Ce fut le jour de son anniversaire! Nous étions arrivés un mardi pour rentrer samedi.

J'avais réservé une table pour nous dans un restaurant plus chic juste à côté de notre hôtel. Au menu il y'avait en partie des fruits de mer - son plat préféré, un petit gâteau symbolique pour l'occasion et bien sûr du bon vin. La soirée était plutôt agréable et les filles étaient très contentes. Elles ont chanté pour lui, on a mangé encore et encore, parlé des choses qu'on avait vues en journée en contemplant les autres personnes s'amuser dans la salle.

Il avait été très gentil ce jour là et il me vint à l'idée qu'il allait me suivre dans la suite, mais rien. C'était une situation qui l'arrangeait plutôt. Ne pas m'avoir sur son dos tout le temps. Chacun prit sa direction comme d'habitude.

Une fois dans la chambre, quand les enfants étaient endormis, j'avais décidé de m'humilier une énième fois pour aller discuter à tête reposée avec lui. C'était aussi ça l'autre but de ce voyage. J'ai pensé à ma marraine qui m'avait conseillée de toujours faire le premier pas chaque fois qu'il y aurait des mésententes dans notre foyer, que les hommes sont trop orgueilleux pour cela.

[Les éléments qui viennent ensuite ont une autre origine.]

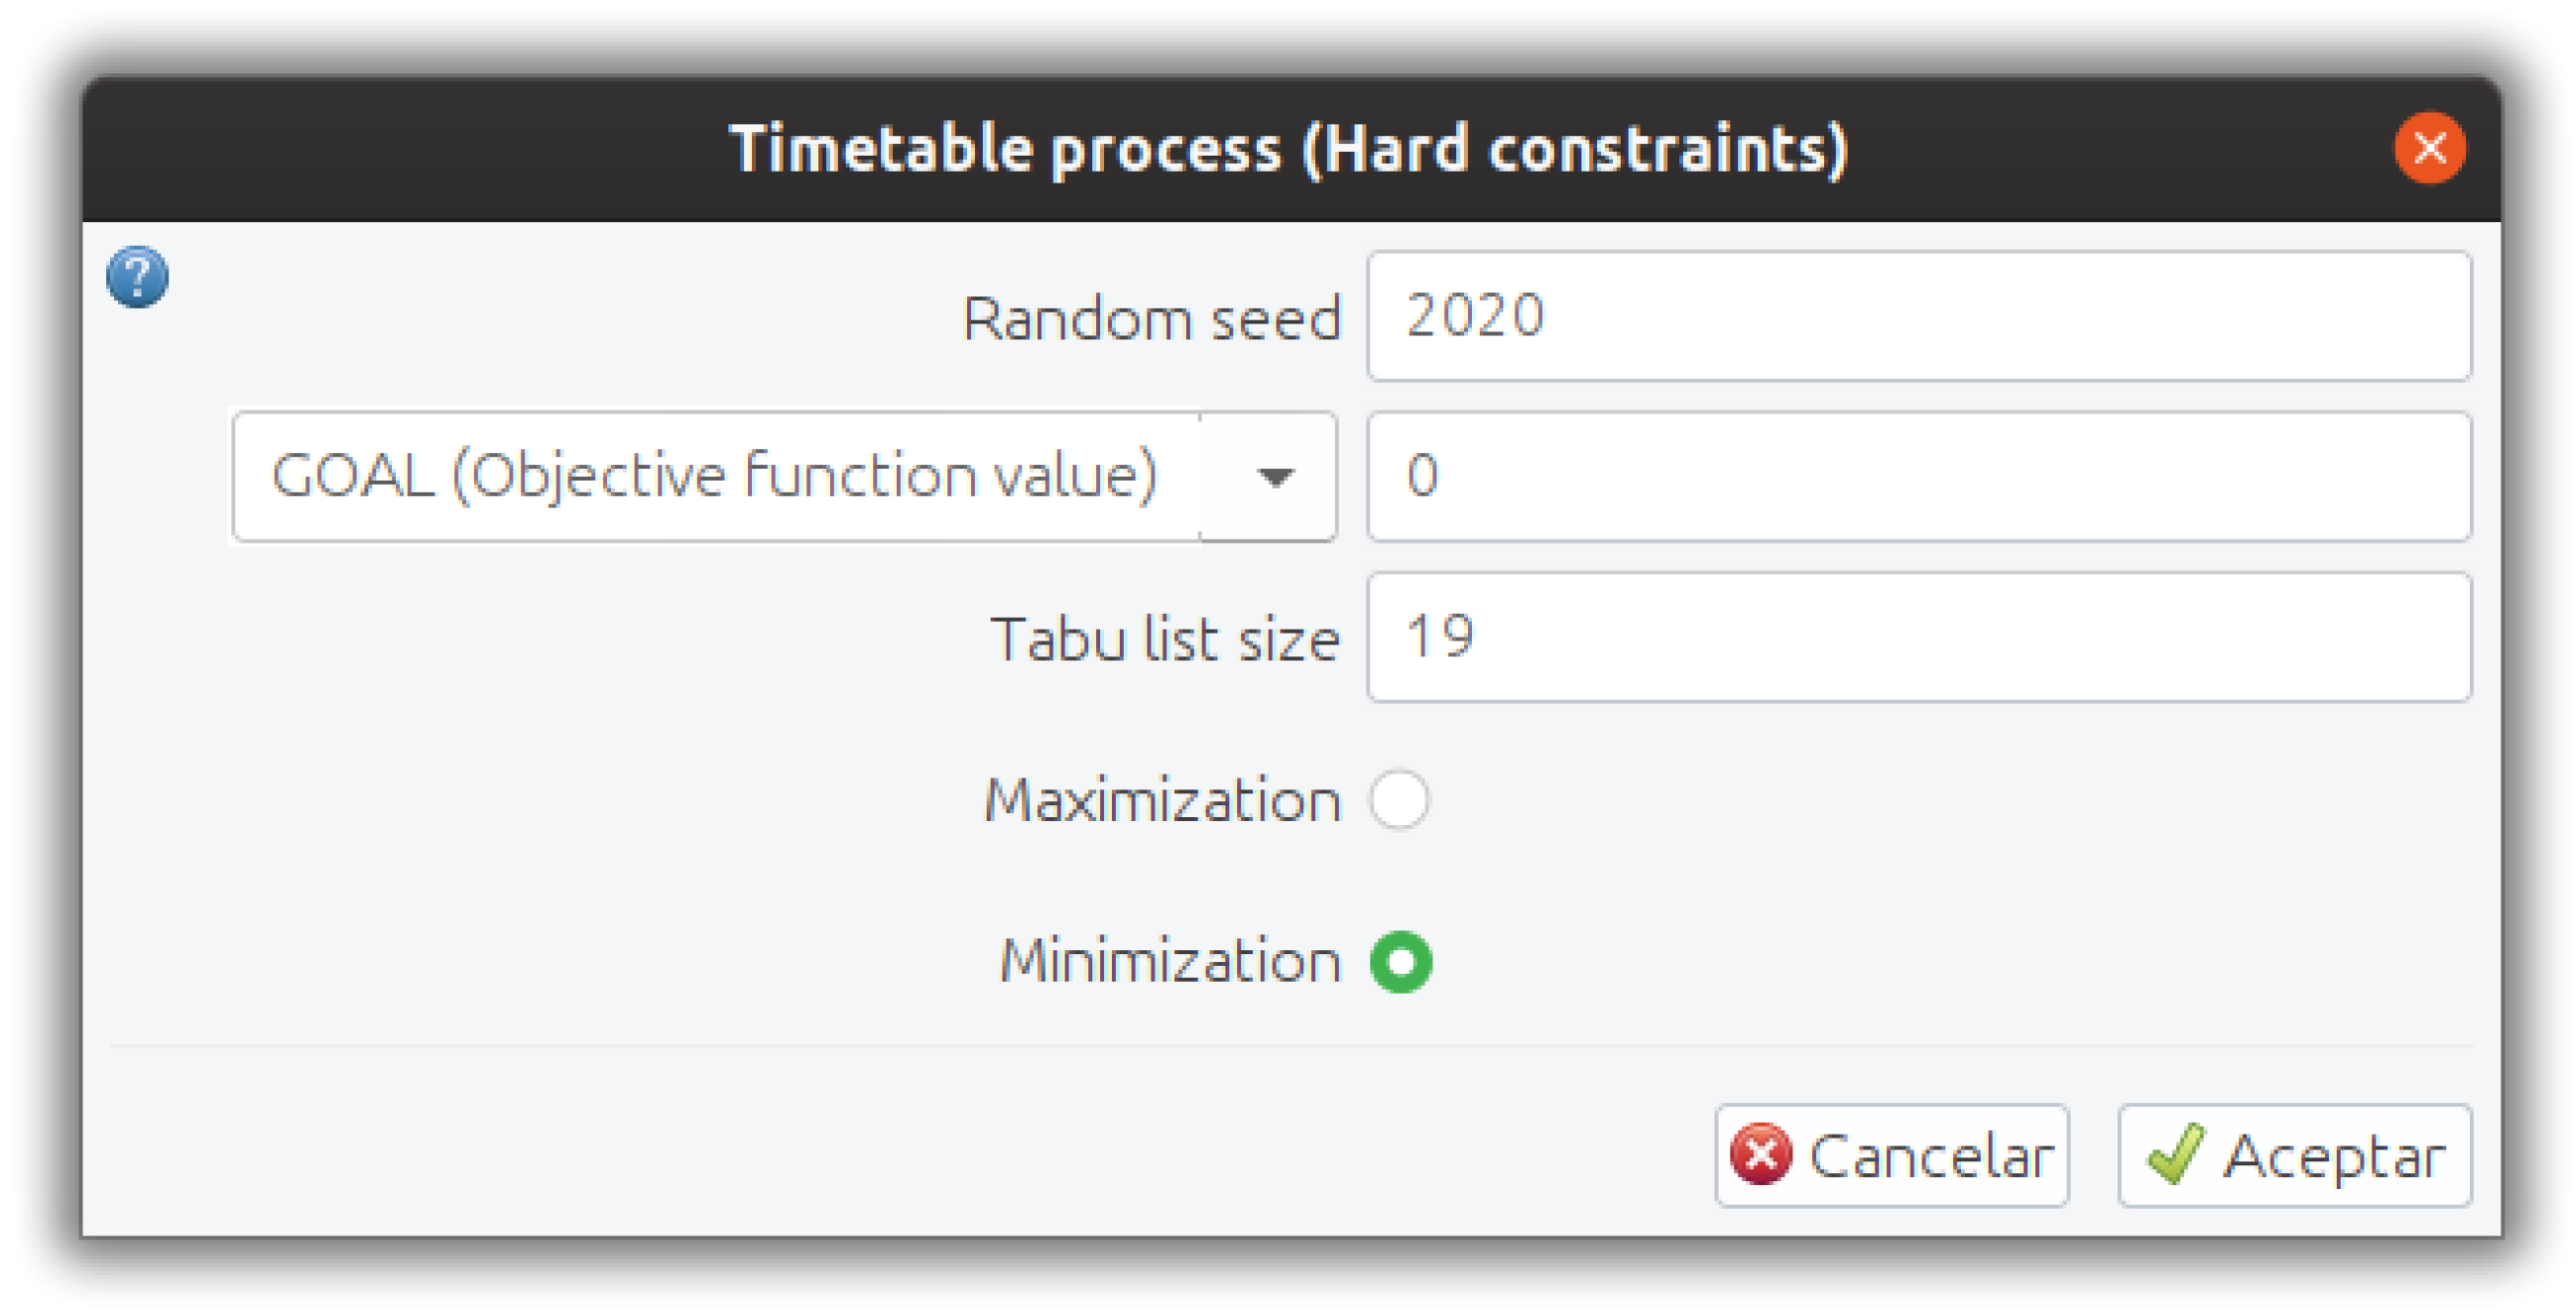Viewport: 2576px width, 1310px height.
Task: Click the red X icon on Cancelar
Action: (x=1760, y=1155)
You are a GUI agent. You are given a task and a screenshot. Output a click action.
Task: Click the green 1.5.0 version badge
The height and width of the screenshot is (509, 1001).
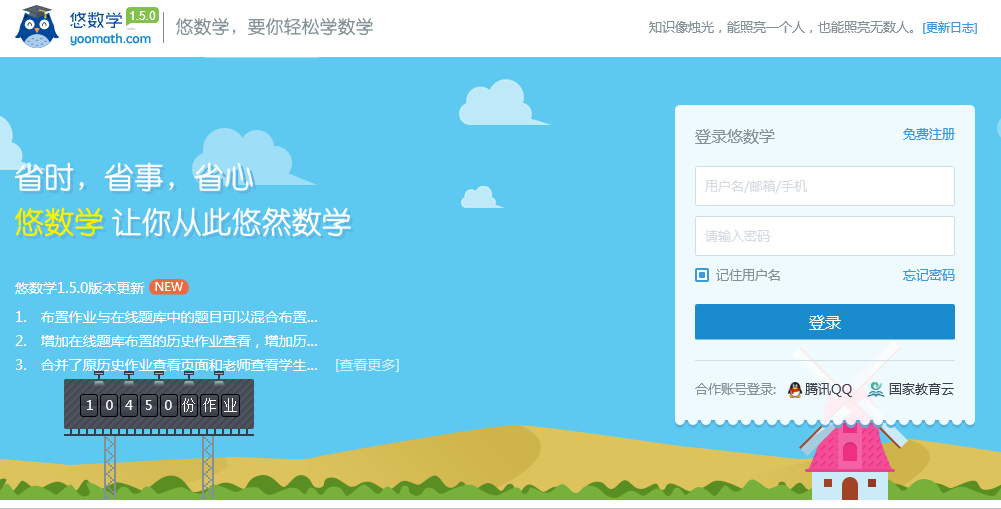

Je suis allée devant sa chambre et me demandais si je devais toquer ou pas. J'avais d'abord fait demi-tour avant de revenir. Je me suis dit, vu qu'il était mon mari, que je n'avais aucune raison de craindre quoi que ce soit. C'est vrai qu'il y avait déjà une grande distance entre nous mais je m'étais dis que peut-être après la soirée qu'on venait de passer il pouvait avoir repris ses esprits. Ça faisait longtemps qu'on ne s'était pas retrouvé ainsi en famille. J'étais prête à lui pardonner pour une énième fois tout le mal qu'il m'avait fait et à recommencer à zéro avec lui.

J'avais fermé mon poing et étais sur le point de toquer quand soudain la porte s'ouvrit. Je l'avais à peine frôlée. Claude sursauta paniqué du lit en me voyant entrer dans la pièce.

- Excuse-moi bébé la porte n'était pas fermée, lançai-je d'un ton un peu flatteur en allant vers lui.

Je voulais prendre place au bord du lit lorsqu'il me stoppa:

- Tu fais quoi ici? Qui t'a invitée dans cette chambre? Tu appelles qui bébé?